May 2020 | Case Study | Amine Plant
Employees: Over 11,000
Industry: Oil & Gas
Project Type: Amine Plant
Project Goal: Readying natural gas for pipeline quality with subsequent CO2 sequestration
Equipment Type: Regenerative Thermal Oxidizer
Gulf Coast Environmental Systems was tasked with find a pollution control solution for an Amine Plant, that would treat Carbon Dioxide (CO2) vent emissions.
This customer is one of the biggest energy infrastructure providers in North America. They own and operate over 100 terminals, and tens of thousands of miles of pipeline. These terminals and pipelines store and transport petroleum products, chemicals, and CO2, among other things. Their customer portfolio includes some of the world’s largest oil producers, shippers, and distribution companies. They are a leader in enhanced oil recovery projects in the US using CO2 collected underground and in their own Amine plants.

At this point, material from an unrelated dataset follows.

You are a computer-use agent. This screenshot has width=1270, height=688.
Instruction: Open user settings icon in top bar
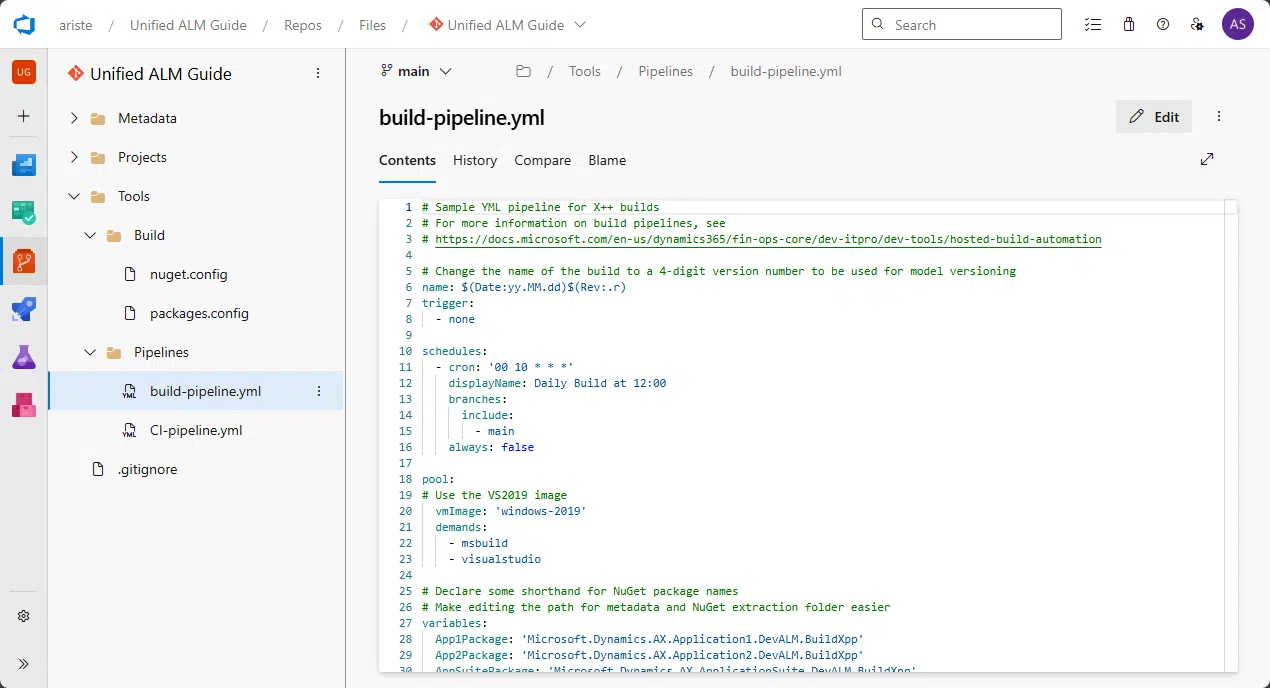click(1197, 24)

Gulf Coast Environmental Systems has provided a number of pollution control solutions for this energy company’s Amine plants over the years. Amine plants present a specific pollution control challenge with potential formation of SO2 with entering H2S, and other sulfuric compounds. Amine plants, like this one, remove CO2 and H2S from natural gas, using several alkanolamines, also referred to as amines. This process, also called gas sweetening or amine scrubbing, is a common process among refineries and natural gas processing plants.
After reviewing this customer’s conditions and requirements, GCES’ engineers determined that a 3-canister Regenerative Thermal Oxidizer was the best solution available. This unit was made of stainless steel and able to meet a 99% Destruction Removal Efficiency (DRE). This solution was designed to achieve a lower than maximum 90% heat recovery due to potential high VOC concentration by installing a blend of ceramic media. Using a natural gas fired burner to withstand an expected operating temperature of 1,500°F, the life of equipment in this solution is expected to be upwards of 25 years with proper care or maintenance.
The method of reduction of Volatile Organic Compounds in a Regenerative Thermal Oxidizer revolves around thermal oxidation. The chemical process of thermal oxidation is quite simple; the exhaust stream temperature is raised to a point that the chemical bonds that hold the volatile organic molecules together are broken. The VOCs in this process exhaust stream are converted to carbon dioxide, H2O, and thermal energy by the high temperature of the combustion chamber.
Through this process, the RTO converts the pollutants in the stream into carbon dioxide and water vapor, all while recovering thermal energy that could be used to reduce the cost of operating the equipment. The process in which this is accomplished is very similar to that of a two-canister RTO. The exhaust stream laden with VOCs, enters the heat exchange bed using a high-pressure fan system. Here, the stream passes directly through the media heating it in preparation for the combustion chamber. The combustion chamber then heats the stream further using burners to the optimal temperature for combustion to complete the oxidization process. After that, the clean stream is lead to the heat recovery chamber where it passes through the media bed, which cools the air and heats the media. The final step, which makes the 3-can regenerative thermal oxidizer more efficient, occurs in the final chamber, which traps any remaining VOCs in the “clean” stream, by purging the stream with clean air. The canisters operate under a “swing bed” absorption principle which is the principle of transfer through the beds using flow reversal. In the use of this principle with ceramic stoneware, the process is called regeneration. In the case of amine plants, the CO2 is collected and then further refined in other GCES deployed technologies to be used in enhanced oil recovery. Enhanced oil recovery is a method in which carbon dioxide is injected into the reservoir to remove oil that would not have been able to be recovered from the oilfield otherwise. EOR can increase oil extraction efficiency by as much as 40%.
Added Value in Captured Carbon Dioxide:
There are many uses for CO2 and many trading markets and tax incentives that encourage its use. The three most common sources of revenue for facilities capturing and liquifying carbon dioxide include:
- Solvent Recovery: Recovered carbon can be used in a number of manufacturing processes, including food and beverage, refrigerant, and fire protection.
- Carbon Trading: Carbon credits can be sold or traded between participating facilities. One ton of carbon equates to a single carbon credit, which is worth between $10 and $30 U.S. Dollars, depending on the market.
- Tax Incentives: Countries on nearly every continent are changing their regulations and attempting to incentivize industries to get on board with carbon emissions reduction.